A randomized approach to this problem is based on trapezoidal decomposition, or trapezoidal map. A trapezoidal decomposition is obtained by shooting vertical bullets going both up and down from each vertex in the original subdivision. The bullets stop when they hit an edge, and form a new edge in the subdivision. This way, we obtain a subset of the slab decomposition, with only O(n) edges and vertices, since for each vertex in the original subdivision we only add two new vertices and increase the number of edges by four.

A trapezoidal decomposition can be constructed by adding the segments from the original subdivision, one by one, in a random order. Initially (before no segments have been added) the trapezoidal decomposition consists of a single trapezoid, the bounding box of the subdivision. Each subsequent step uses a point location query to locate one endpoint of the next line segment, within the current trapezoidal decomposition, and then walks from the resulting trapezoid to neighboring trapezoids containing the same segment, subdividing and recombining them to form the refined decomposition. Backwards analysis, a form of analysis commonly used for this sort of randomized incremental geometry algorithm, shows that the expected number of trapezoids created for each insertion is bounded by a constant, and therefore that the total number of steps of this algorithm, outside of the point locations, is linear.

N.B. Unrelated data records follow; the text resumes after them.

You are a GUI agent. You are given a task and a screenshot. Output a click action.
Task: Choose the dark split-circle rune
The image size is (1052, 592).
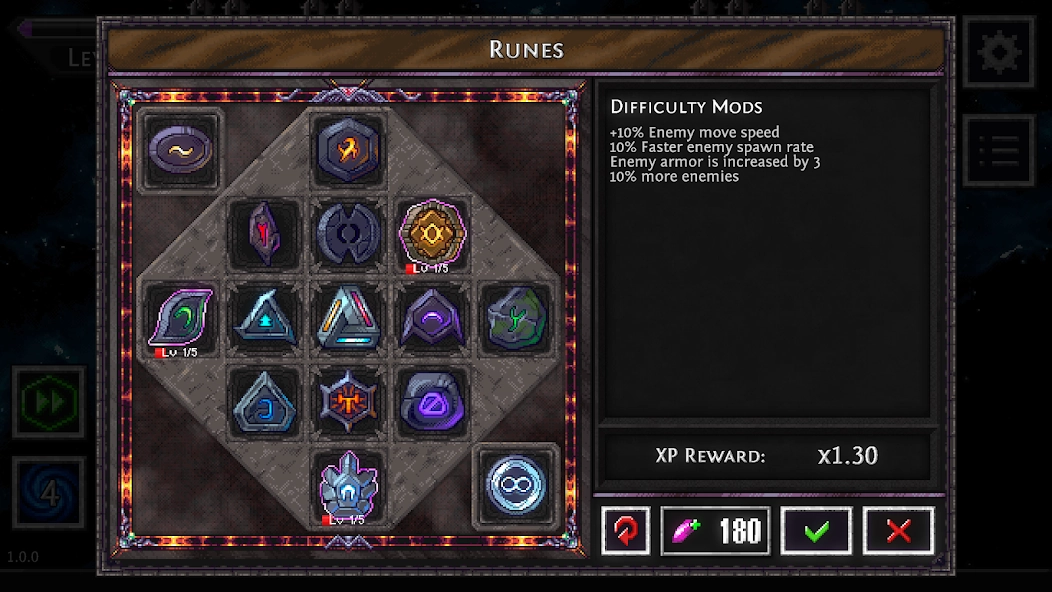pos(349,233)
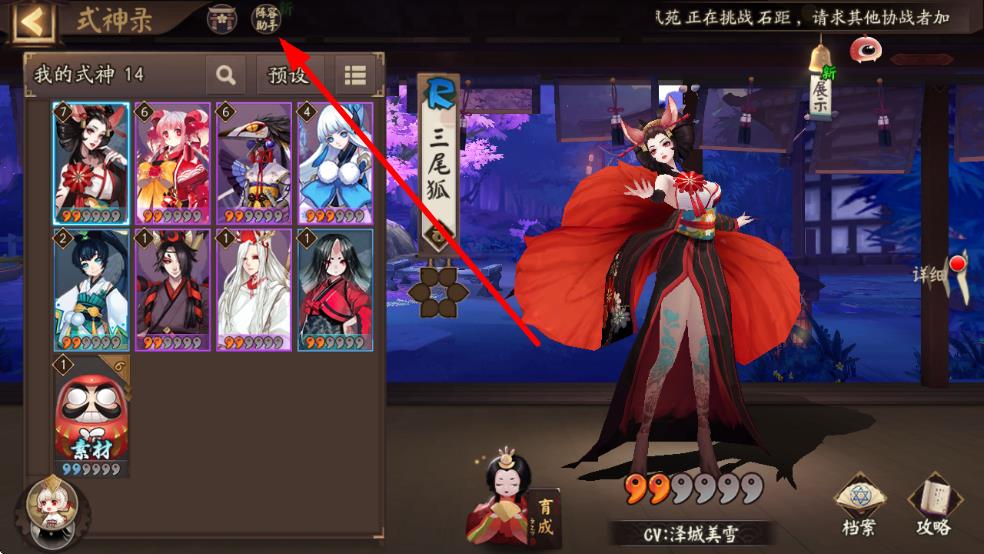984x554 pixels.
Task: Click the 展示 display bell banner
Action: (x=821, y=85)
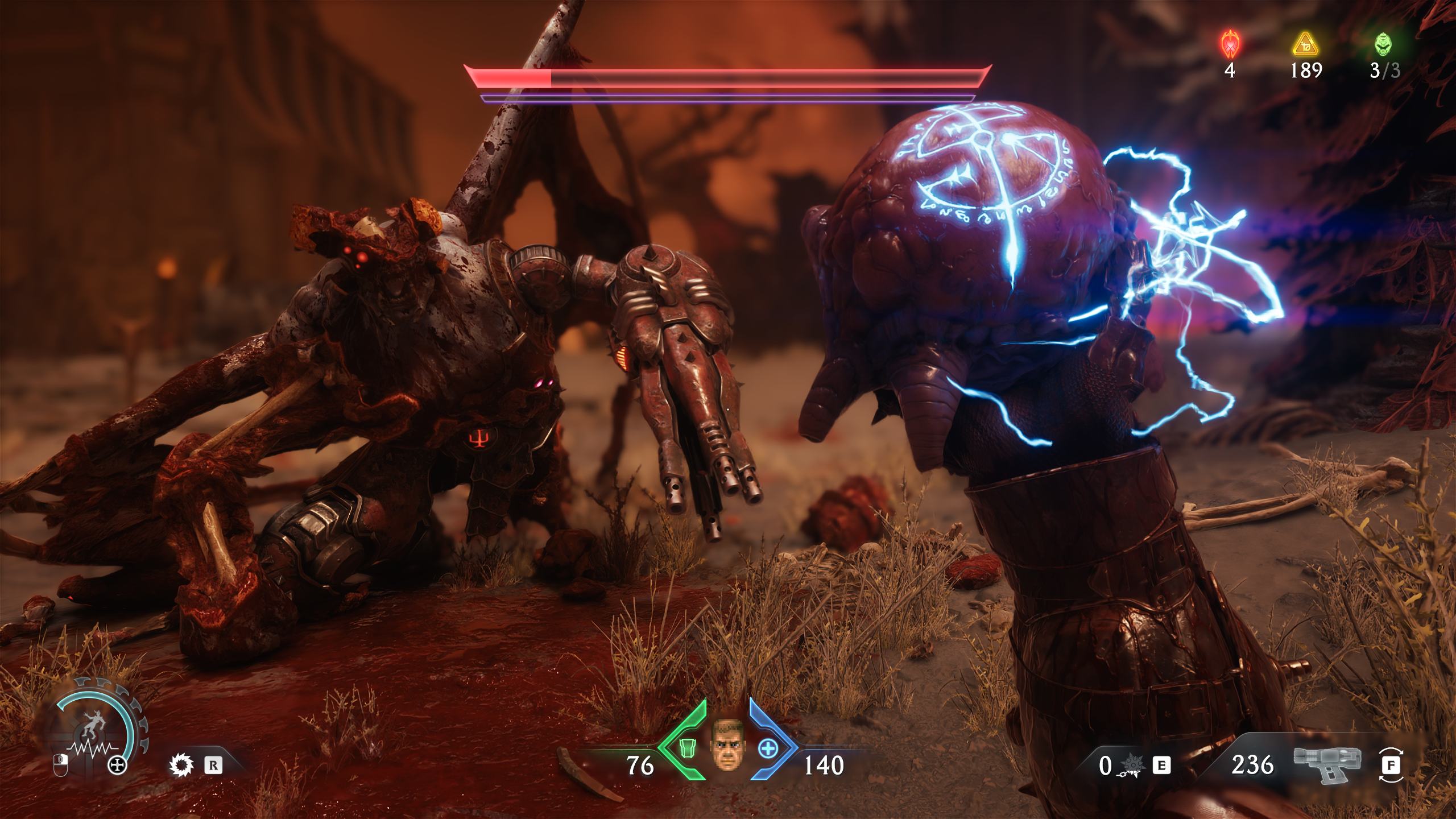Click the green helmet extra lives icon
1456x819 pixels.
coord(1384,44)
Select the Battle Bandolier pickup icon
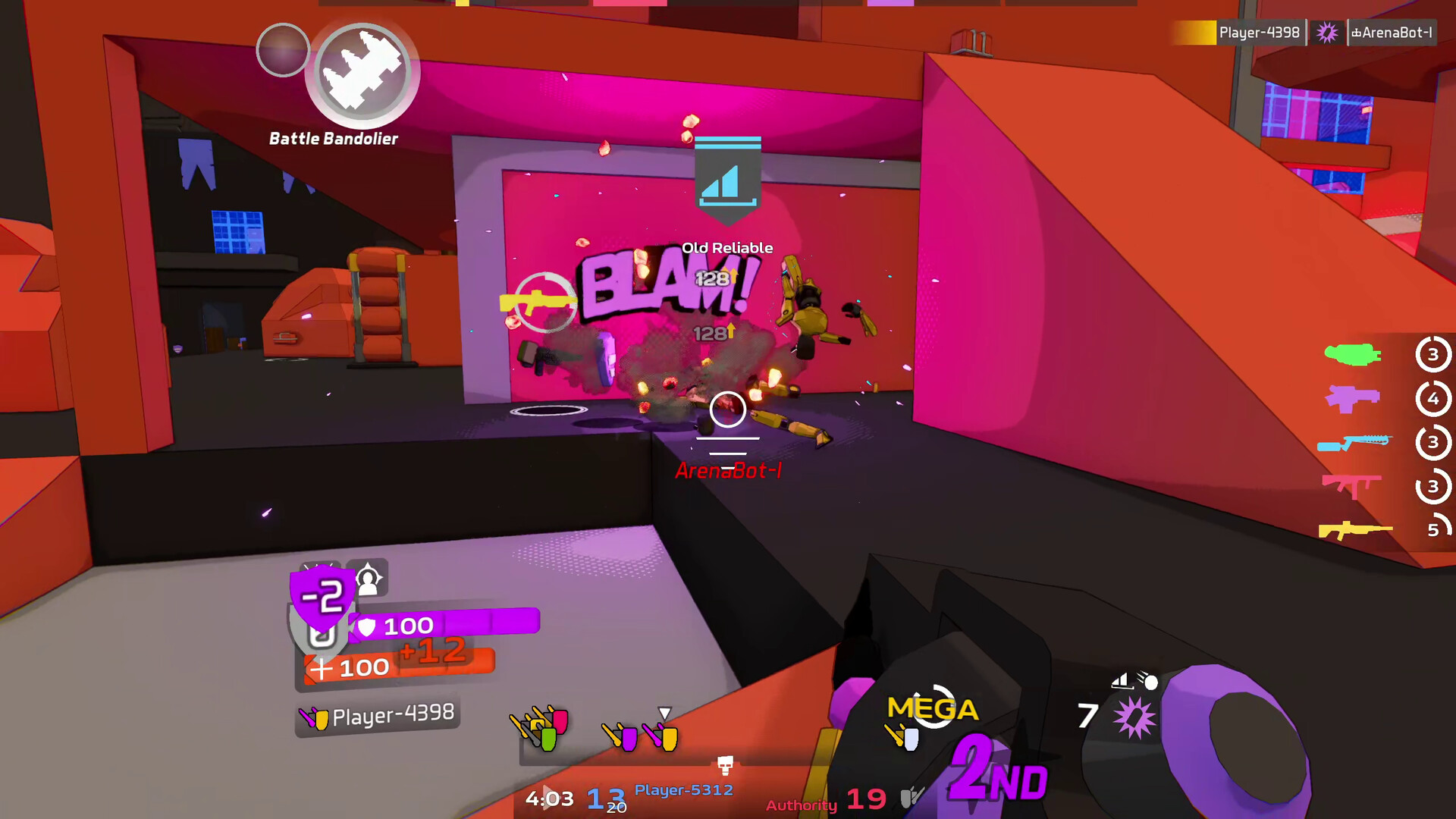Screen dimensions: 1456x819 361,73
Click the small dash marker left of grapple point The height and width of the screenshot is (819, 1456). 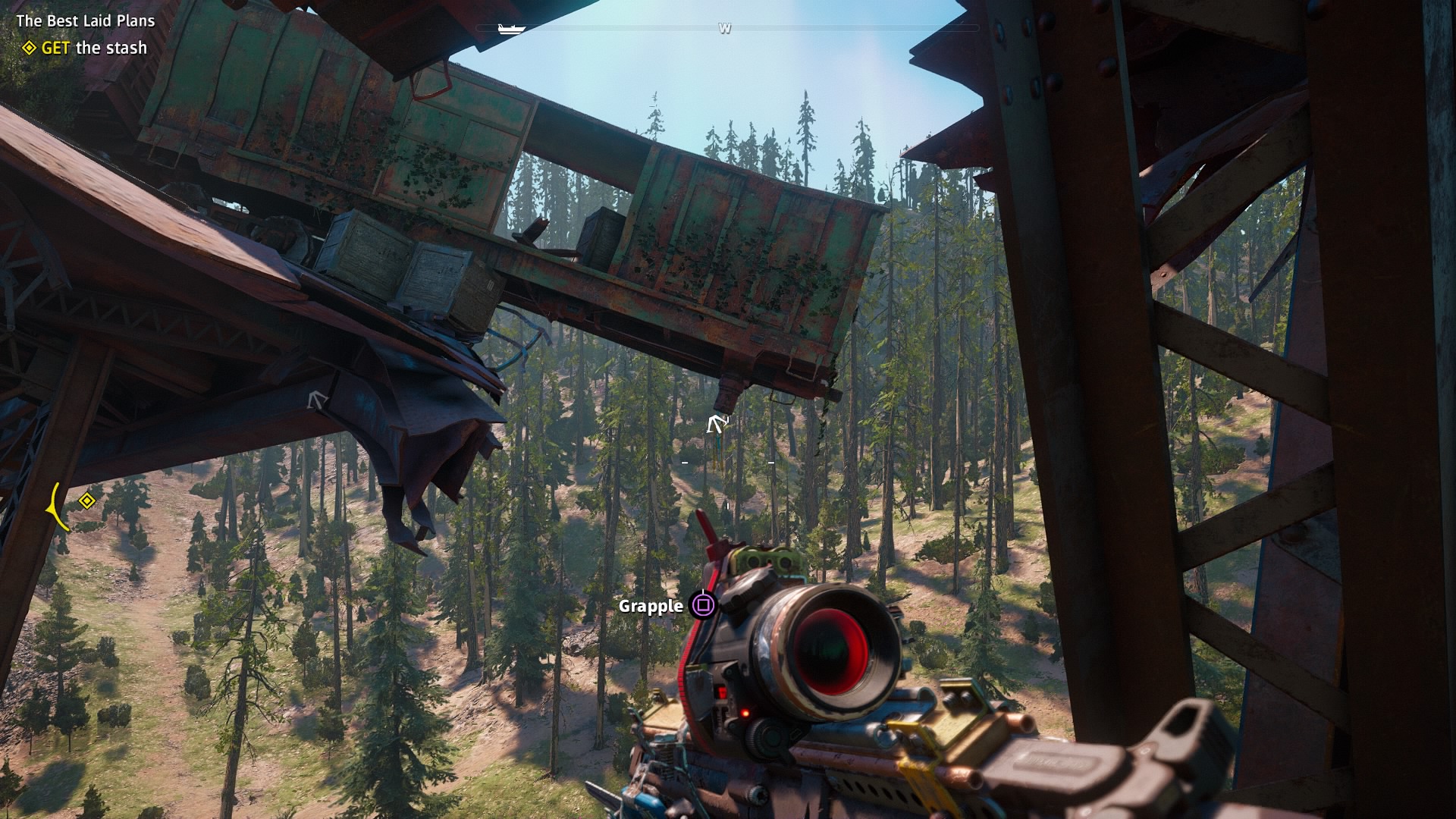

The point locations in the current subdivision, performed within this algorithm, may be done using the same structure that, at the end of the algorithm, can be used for point location queries in the final trapezoidal decomposition. This point location data structure takes the form of a directed acyclic graph, where the vertices are the trapezoids that existed at some point in the refinement, and directed edges connect each trapezoid that is no longer in the refinement to the trapezoids that replaced it. A point location query is performed by following a path in this graph, starting from the initial trapezoid, and at each step choosing the replacement trapezoid that contains the query point, until reaching a trapezoid that has not been replaced. The expected depth of a search in this digraph, starting from any query point, is O(log n). The space for the data structure is proportional to the number of trapezoids created throughout this refinement process, which in expectation is O(n).

===Higher dimensions===

There are no known general point location data structures with linear space and logarithmic query time for dimensions greater than 2. Therefore, we need to sacrifice either query time, or storage space, or restrict ourselves to some less general type of subdivision.

In three-dimensional space, it is possible to answer point location queries in O(log² n) using O(n log n) space. The general idea is to maintain several planar point location data structures, corresponding to the intersection of the subdivision with n parallel planes that contain each subdivision vertex. A naive use of this idea would increase the storage space to O(n²). In the same fashion as in the slab decomposition, the similarity between consecutive data structures can be exploited in order to reduce the storage space to O(n log n), but the query time increases to O(log² n).

In d-dimensional space, point location can be solved by recursively projecting the faces into a (d-1)-dimensional space. While the query time is O(log n), the storage space can be as high as $O(n^{2^d})$. The high complexity of the d-dimensional data structures led to the study of special types of subdivision.

One important example is the case of arrangements of hyperplanes. An arrangement of n hyperplanes defines O(n^{d}) cells, but point location can be performed in O(log n) time with O(n^{d}) space by using Chazelle's hierarchical cuttings.

Another special type of subdivision is called rectilinear (or orthogonal) subdivision. In a rectilinear subdivision, all edges are parallel to one of the d orthogonal axis. In this case, point location can be answered in O(log^{d-1} n) time with O(n) space.